__Requirement__:
Using the data below, return every line that holds the word "computer".

-------- Information given

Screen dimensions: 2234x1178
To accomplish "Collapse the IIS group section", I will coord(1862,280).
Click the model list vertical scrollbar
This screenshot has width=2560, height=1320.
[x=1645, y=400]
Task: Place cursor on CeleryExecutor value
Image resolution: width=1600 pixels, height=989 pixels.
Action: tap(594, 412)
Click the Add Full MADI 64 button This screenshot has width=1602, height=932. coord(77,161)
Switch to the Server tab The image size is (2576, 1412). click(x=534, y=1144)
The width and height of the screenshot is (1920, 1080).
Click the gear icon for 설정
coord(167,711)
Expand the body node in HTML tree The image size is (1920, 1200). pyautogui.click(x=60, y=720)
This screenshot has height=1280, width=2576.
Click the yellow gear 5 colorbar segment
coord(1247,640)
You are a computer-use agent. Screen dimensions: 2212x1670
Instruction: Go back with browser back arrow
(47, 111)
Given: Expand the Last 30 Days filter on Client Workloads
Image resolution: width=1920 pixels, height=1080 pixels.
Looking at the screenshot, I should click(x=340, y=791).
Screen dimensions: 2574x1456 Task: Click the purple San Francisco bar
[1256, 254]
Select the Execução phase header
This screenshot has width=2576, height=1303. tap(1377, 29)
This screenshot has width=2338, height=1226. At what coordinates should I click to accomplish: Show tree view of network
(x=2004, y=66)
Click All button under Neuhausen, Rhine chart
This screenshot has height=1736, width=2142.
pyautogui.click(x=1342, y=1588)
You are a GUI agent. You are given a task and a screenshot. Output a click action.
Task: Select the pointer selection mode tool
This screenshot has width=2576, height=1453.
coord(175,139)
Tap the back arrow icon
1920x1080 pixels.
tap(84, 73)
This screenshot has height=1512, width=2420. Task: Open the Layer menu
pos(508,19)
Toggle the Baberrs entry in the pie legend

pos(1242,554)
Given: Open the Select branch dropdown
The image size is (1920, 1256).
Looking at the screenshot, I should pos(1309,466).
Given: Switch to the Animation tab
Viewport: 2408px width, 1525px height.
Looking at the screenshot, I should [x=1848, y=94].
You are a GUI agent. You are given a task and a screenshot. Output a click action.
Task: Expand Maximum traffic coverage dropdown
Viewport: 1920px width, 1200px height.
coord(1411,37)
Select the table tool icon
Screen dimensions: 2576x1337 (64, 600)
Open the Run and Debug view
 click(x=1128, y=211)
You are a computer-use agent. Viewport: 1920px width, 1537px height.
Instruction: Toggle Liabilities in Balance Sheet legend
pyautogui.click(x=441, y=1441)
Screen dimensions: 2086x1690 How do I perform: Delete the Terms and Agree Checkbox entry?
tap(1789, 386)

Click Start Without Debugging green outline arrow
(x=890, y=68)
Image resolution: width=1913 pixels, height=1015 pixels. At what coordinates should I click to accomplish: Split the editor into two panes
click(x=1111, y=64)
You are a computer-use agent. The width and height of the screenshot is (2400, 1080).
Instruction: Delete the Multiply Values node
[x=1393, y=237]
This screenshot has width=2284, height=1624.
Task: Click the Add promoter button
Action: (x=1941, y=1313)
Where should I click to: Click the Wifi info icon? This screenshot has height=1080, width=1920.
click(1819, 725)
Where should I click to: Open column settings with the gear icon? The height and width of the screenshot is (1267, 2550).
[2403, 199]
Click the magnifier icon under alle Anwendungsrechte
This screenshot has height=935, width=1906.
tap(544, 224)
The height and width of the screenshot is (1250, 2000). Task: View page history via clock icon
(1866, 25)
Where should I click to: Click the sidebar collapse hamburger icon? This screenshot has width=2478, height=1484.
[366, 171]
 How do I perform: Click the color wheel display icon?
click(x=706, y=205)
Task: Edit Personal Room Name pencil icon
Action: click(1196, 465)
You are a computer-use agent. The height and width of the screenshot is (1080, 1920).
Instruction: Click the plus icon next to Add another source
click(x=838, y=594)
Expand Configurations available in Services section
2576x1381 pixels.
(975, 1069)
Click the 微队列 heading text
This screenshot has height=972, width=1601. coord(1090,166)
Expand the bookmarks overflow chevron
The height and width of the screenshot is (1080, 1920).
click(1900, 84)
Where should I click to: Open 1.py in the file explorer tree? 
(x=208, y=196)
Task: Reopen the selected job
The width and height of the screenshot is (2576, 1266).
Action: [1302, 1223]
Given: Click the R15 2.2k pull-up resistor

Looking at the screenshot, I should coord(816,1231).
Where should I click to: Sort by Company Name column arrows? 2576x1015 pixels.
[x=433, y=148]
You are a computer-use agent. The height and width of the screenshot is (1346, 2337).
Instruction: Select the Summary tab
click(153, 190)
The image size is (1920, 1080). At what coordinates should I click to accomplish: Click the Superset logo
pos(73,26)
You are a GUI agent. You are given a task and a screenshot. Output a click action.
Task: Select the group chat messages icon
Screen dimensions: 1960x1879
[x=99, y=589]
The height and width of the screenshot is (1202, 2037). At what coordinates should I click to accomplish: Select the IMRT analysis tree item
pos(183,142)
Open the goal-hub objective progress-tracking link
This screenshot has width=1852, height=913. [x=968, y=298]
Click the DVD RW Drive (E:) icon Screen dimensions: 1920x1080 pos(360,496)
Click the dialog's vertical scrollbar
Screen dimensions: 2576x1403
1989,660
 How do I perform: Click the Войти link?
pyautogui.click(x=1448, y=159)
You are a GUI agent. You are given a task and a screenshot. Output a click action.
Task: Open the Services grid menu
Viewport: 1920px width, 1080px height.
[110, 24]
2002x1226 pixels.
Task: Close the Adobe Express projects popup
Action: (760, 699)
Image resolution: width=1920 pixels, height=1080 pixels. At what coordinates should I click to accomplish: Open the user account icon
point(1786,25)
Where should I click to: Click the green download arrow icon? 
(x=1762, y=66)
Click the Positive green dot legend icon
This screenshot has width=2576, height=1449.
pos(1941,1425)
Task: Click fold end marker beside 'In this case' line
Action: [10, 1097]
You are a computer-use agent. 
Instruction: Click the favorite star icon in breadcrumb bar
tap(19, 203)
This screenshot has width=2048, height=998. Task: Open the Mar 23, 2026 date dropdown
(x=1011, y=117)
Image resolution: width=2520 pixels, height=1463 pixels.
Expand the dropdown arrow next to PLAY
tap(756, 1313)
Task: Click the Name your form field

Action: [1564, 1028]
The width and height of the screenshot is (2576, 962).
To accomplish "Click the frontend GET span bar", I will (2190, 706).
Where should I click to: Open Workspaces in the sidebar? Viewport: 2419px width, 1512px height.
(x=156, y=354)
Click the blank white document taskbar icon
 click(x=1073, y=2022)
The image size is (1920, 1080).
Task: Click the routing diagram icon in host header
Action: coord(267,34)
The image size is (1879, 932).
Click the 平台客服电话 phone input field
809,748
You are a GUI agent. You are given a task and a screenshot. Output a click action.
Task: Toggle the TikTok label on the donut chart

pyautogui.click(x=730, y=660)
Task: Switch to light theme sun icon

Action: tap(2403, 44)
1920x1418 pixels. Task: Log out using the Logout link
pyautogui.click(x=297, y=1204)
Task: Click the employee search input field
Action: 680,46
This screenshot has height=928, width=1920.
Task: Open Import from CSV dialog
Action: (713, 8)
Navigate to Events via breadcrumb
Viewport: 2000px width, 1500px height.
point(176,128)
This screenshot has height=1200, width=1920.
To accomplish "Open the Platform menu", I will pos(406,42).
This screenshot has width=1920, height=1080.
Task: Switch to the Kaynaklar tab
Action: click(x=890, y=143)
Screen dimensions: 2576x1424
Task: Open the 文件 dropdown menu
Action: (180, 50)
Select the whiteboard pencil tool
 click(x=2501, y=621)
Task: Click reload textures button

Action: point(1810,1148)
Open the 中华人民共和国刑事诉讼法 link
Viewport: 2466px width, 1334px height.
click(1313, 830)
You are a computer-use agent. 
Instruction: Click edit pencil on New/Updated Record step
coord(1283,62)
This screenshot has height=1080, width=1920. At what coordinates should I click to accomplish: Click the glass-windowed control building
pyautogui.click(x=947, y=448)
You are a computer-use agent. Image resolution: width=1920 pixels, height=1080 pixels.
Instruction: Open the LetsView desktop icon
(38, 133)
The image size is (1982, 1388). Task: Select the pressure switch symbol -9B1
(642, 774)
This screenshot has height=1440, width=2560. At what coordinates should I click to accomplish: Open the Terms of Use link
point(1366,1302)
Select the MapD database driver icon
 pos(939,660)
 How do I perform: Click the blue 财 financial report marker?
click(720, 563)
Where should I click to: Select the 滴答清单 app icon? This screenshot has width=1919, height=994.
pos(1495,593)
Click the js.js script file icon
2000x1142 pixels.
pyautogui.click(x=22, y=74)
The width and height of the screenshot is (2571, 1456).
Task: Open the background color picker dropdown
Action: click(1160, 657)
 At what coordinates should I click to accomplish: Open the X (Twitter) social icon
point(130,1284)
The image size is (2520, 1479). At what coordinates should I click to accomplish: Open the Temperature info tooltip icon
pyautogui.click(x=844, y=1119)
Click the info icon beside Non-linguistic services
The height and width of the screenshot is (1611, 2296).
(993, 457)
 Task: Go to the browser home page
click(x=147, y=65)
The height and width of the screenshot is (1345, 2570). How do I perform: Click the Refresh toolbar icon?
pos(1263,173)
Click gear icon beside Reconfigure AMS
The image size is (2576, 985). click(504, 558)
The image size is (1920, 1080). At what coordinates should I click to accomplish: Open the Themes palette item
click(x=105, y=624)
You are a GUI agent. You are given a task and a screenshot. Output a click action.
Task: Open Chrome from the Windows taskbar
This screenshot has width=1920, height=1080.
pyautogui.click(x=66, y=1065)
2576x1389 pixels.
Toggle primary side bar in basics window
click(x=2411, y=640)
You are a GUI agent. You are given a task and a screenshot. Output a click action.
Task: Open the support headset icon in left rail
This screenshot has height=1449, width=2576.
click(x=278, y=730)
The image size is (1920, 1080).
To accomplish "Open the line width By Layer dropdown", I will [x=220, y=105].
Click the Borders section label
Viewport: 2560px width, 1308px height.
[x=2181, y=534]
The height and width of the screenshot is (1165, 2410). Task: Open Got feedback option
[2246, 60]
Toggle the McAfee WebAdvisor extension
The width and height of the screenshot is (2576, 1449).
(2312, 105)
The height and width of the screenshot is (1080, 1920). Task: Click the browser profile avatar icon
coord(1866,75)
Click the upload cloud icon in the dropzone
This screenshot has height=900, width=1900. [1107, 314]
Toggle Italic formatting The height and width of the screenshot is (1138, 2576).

----------------

__Solution to this problem__:
You are a computer-use agent. Screen dimensions: 2212x1670
You are a computer-use agent. Viewport: 1920px width, 1537px height.
You are a computer-use agent. The width and height of the screenshot is (2400, 1080).
You are a computer-use agent. The height and width of the screenshot is (1080, 1920).
You are a computer-use agent. The height and width of the screenshot is (1346, 2337).
You are a computer-use agent. 
You are a computer-use agent. 
You are a computer-use agent. Image resolution: width=1920 pixels, height=1080 pixels.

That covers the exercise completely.